Thanks Mimak569, it’s such a tedious thing to have to deal with. I am currently feeling ok cause my BISOPROLOL 5mg has kicked in and taken my heart rate down to an acceptable level - mid 70’s - and the Consultant said 70 was the ideal. I’m trying to decide whether to just live with this, which is very doable, or go the whole hog and have the cardioversion and the Ablation. It’s so difficult to know what to do. Dr Sanjay Gupta told me about a study of a group of people 50% with rate control and 50% with rhythm control over a number of years and the outcome for both groups was more or less the same…. I’ve asked him for the reference so I can follow up on it. I can’t comment on the AV node issue as I don’t know enough about all these procedures. I just know that the thought of them frightens me! Yikes!

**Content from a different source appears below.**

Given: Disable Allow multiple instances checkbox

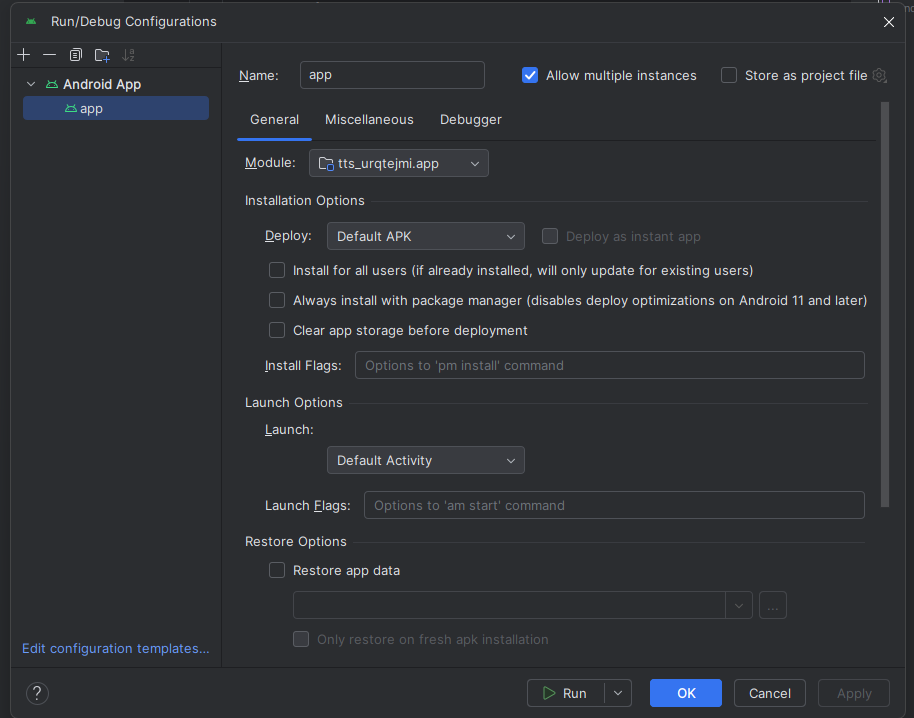Looking at the screenshot, I should (530, 75).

Hi, I'm 46 and have an 18 year relationship with AF, persistent for about half that time... and we have a very similar history with it. I've always been able to exercise and have looked after myself over the years. It has only been really problematic over last 2 years. Exercise is sooo much harder, I've gained weight and meds have not helped...one caused asthma and another underactive thyroid ( not helping the weight or sense of wellness). Its been quite a dramatic decline in my heart health and in my lifestyle...they think covid might have been a trigger for this. Echo last year shows heart enlarged and reduced Ejection Fraction. So a regime of more aggressive treatment was started including meds, cardioversions and ablation. All to no avail unfortunately.
I've just had 2nd ablation that was unsuccessful. Cardiologist reluctant to admit defeat but that's where we are at. For me, at this point, I'd try pretty much anything, cardiologist even half heartedly suggested open heart procedure as a "last resort", (I'm not there yet) but I am considering pacemaker, 3rd ablation or surgical ablation IF they agree to any of those. My main motivation is to increase heart function and avoid heart failure. I can live with the AF symptoms. Although the fatigue and breathlessness has got pretty bad now. But we are all different.
I'm not hearing that you are driven, I'm hearing that you want to stay fit, active and healthy, which is entirely reasonable at your age, but maybe I'm missing something.
Be interested to hear more of your story as ours are so similar in terms of age, duration and experience of AF.
Would you mind if I PM you? No problem if you'd prefer not to. Or PM me if you like.